---- EXTRACTED ENTRIES

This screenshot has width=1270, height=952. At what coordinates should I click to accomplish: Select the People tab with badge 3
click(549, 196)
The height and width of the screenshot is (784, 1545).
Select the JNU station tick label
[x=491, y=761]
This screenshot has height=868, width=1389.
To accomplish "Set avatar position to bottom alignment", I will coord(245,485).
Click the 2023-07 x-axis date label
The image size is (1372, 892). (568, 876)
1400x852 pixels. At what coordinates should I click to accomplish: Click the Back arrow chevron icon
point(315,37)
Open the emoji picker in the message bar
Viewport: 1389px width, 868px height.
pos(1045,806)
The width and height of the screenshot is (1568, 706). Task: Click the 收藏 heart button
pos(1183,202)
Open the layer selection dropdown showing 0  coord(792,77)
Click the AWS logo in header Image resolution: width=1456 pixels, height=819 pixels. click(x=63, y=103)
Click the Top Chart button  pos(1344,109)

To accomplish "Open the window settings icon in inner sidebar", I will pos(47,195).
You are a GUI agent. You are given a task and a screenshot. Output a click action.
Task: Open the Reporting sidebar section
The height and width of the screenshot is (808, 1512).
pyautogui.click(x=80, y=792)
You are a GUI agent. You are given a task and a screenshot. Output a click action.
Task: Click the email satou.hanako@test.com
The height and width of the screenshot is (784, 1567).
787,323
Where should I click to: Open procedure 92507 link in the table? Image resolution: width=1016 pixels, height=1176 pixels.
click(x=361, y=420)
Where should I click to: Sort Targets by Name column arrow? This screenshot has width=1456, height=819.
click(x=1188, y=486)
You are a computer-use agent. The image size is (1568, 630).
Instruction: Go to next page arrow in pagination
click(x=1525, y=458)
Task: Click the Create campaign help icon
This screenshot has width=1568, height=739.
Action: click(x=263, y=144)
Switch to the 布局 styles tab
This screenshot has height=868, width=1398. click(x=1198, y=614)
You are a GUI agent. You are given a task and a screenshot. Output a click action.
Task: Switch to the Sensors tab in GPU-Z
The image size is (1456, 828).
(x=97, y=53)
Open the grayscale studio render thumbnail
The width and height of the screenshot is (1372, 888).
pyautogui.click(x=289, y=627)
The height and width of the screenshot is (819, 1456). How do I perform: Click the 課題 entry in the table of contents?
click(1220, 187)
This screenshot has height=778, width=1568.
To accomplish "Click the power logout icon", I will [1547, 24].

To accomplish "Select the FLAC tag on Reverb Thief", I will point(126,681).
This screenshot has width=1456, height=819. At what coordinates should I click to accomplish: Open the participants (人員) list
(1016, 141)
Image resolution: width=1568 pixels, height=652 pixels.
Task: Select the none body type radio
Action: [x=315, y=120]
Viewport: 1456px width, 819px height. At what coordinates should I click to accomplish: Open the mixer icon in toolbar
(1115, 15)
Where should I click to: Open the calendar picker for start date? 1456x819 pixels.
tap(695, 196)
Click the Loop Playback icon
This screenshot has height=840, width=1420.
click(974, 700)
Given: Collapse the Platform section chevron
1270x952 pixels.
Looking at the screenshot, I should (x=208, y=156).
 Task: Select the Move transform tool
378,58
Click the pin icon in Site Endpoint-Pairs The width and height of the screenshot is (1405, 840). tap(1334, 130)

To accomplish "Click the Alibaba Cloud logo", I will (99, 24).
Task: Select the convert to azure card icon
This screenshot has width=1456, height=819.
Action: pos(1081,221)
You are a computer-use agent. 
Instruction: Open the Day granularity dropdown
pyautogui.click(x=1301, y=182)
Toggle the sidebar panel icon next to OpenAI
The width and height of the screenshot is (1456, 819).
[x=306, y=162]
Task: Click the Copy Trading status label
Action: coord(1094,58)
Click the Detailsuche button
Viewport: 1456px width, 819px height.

--------

DIRECTIONS. When a line of the records includes "computer", that line belongs in the answer.

RESPONSE BELOW.
You are a computer-use agent. The image size is (1568, 630).
You are a computer-use agent. 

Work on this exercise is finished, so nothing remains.